* Text
Based on Bram Stoker's Dracula, the "original" vampire novel, Dracula, My Love tells Mina Harker's side of this famous story. But while Stoker's tale presents Dracula as someone to be feared and loathed, Dracula, My Love presents a more humanized Count Dracula, one with a conscience and deep feelings of sadness, remorse, and love. I enjoyed the clever way James fills in the blanks left from Stoker's story. Her thoughtful and well-imagined explanations for Dracula's seemingly brutal acts fit right in with the rest of the book and made perfect sense to me. The author also makes use of the popular Victorian trend of diary-keeping to explain much of the story as it happens, for each of the main characters keeps a diary at some point throughout the book.

There were aspects of this book that reminded me of another classic tale: Beauty and the Beast, where the Beast is not truly a monster underneath his evil appearance, but rather a misunderstood figure of legend. Outsiders only think they comprehend this complex creature, and tremble at the folkloric tales of his mythical existence. As one strange incident after another transpires, the entourage of men who seek to exterminate Dracula convince themselves of the worst, thinking him to be the most vile of all creatures. In actuality, he is entirely different from the imaginary being that fear has helped conjure in the minds of those privy to his existence. The famous quotation by Roosevelt comes to mind: "We have nothing to fear but fear itself."

* Set of tasks
- A) Copy the book review word for word, from "Based on Bram" up to and including "throughout the book.".
- B) Answer these questions about the book review:
(i) Whose side of the famous story does Dracula, My Love tell?
(ii) Which Victorian trend does the author use to explain much of the story?
(iii) Which classic tale did parts of the book bring to mind?
- C) Extend the review of Dracula, My Love, picking up after its final sentence.

* Supplied records
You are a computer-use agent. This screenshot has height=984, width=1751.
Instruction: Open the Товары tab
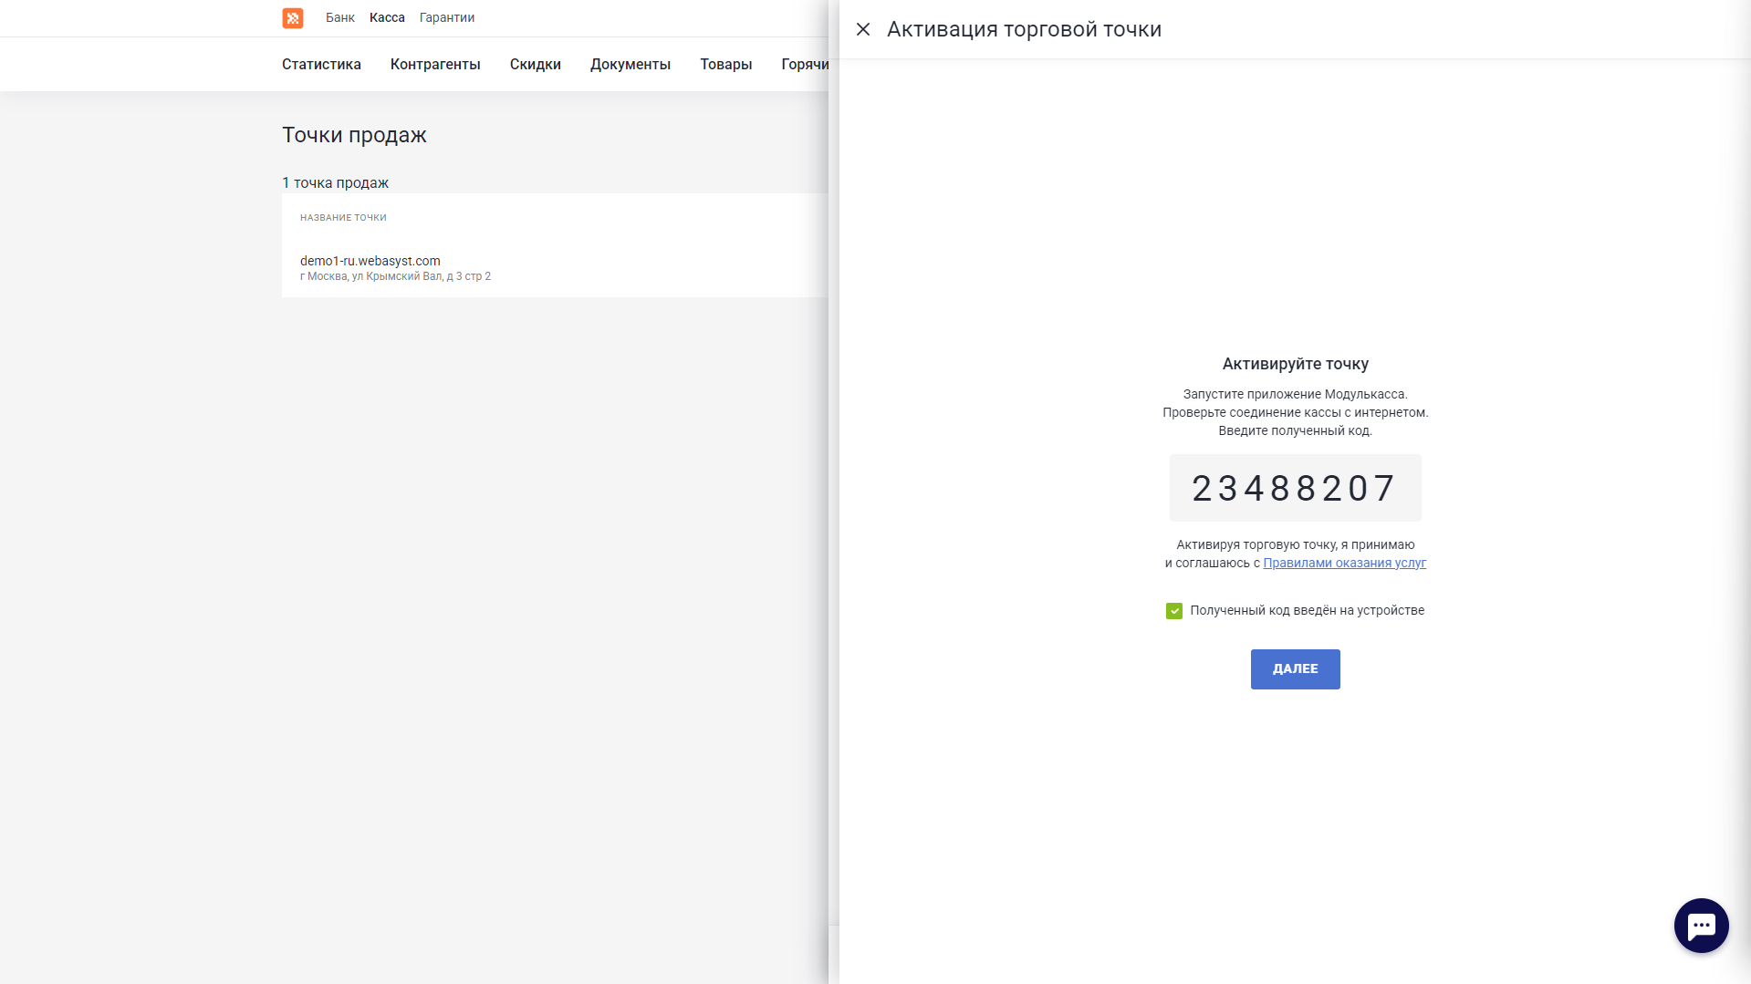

==

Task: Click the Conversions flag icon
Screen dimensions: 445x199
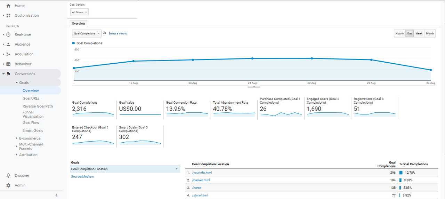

* Answers below
- A)
Based on Bram Stoker's Dracula, the "original" vampire novel, Dracula, My Love tells Mina Harker's side of this famous story. But while Stoker's tale presents Dracula as someone to be feared and loathed, Dracula, My Love presents a more humanized Count Dracula, one with a conscience and deep feelings of sadness, remorse, and love. I enjoyed the clever way James fills in the blanks left from Stoker's story. Her thoughtful and well-imagined explanations for Dracula's seemingly brutal acts fit right in with the rest of the book and made perfect sense to me. The author also makes use of the popular Victorian trend of diary-keeping to explain much of the story as it happens, for each of the main characters keeps a diary at some point throughout the book.

- B)
(i) Mina Harker's
(ii) Diary-keeping
(iii) Beauty and the Beast

- C)
All that Dracula truly desires is to spend the rest of his life with his love, but alas, the Beauty of his desire is a mortal and he cannot fully possess her. Something that annoyed me a little bit was how faithless Mina could be at times. Although she claimed to love Dracula, she could be so easily swayed. I guess she was torn up emotionally; she was, after all, in love with two men who were enemies, and her guilty conscience could explain why she was so hot and cold. But there were times when Mina considered what it might be like to live forever in immortality with Dracula...yet how could she come to such a conclusion after so little time in his presence getting to know him? It would be like someone in today's times getting engaged to be married after only knowing someone for a summer (hey, it happens), but instead they would be entering into a marriage that would last for all eternity. I suppose what I'm getting at is that I would've liked to have seen more of a courtship take place before Mina even considered the possibility of becoming his vampire bride one day.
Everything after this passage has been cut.